1. Identify multiple exit strategies – Many lost money on investments that weren’t outstandingly great in 2008 because they followed suit and assumed they would make a profit because of rising market conditions only. You must always assume that there will be a market downturn with every investment you make, and account for this. We have learned this over time, and now look for multiple value generators in any investment we commit to. Ensuring we protect our capital in case of economic issues beyond our control – even if that means exiting an investment completely – is of utmost importance!

2. Hedging – Investors who invest all their capital in high return investments with no capital protection likely lost all monies in the last downturn. If they would have diversified their position and essentially hedged their investments, they would have at least protected their capital without monumental losses. Always protect your capital by hedging your investment and diversifying.

3. Acquire nerve, not fear – Just as you want to be prepared to exit if needed, you should also always be prepared to hold your investment. In the property market the investors that lose the most amount of money in a property crash are the ones who lose their nerve and sell their investments to ‘mitigate loss’. Usually this is conducted at the wrong time, and for the wrong reasons! Mostly, this occurs as the person cannot afford to hold or does not understand their investment properly.

A property crash is the time to buy!

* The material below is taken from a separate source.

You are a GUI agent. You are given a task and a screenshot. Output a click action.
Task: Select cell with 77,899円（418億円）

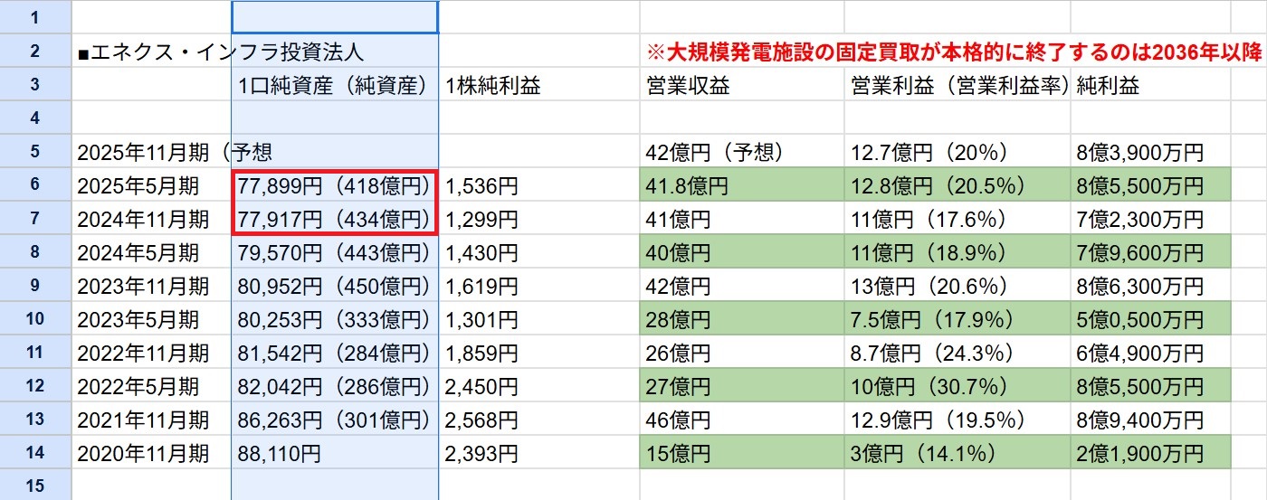[335, 185]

Shares and property are great things to acquire when purchased correctly in a downturn. If you are prepared to hold an investment during a downturn you will inevitably see your investment grow again, as is the nature of market cycles. Therefore, we use the principles above to make sure that this is possible.

4. Media – Remember that in the marketplace, if you are hearing it on the news you are too late. We can now use apps and the Internet to get alternative news and find information which is not yet widely available to base our market opinions on. I personally gather my information from different sources globally and look to use this data to make my decisions.

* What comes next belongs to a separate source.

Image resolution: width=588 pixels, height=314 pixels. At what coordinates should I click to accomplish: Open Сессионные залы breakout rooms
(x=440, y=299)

Inevitably, the market will turn sour for some period, and when it happens, those who wish to protect their assets must have a plan. Rather than waiting and executing the same passive plan as everybody else, potentially missing an opportunity to take advantage of these market scenarios, fully develop your strategy and follow through. Hopefully my experience serves as a model for creative thought and approach when it comes to investing. A proactive investor is a smart investor!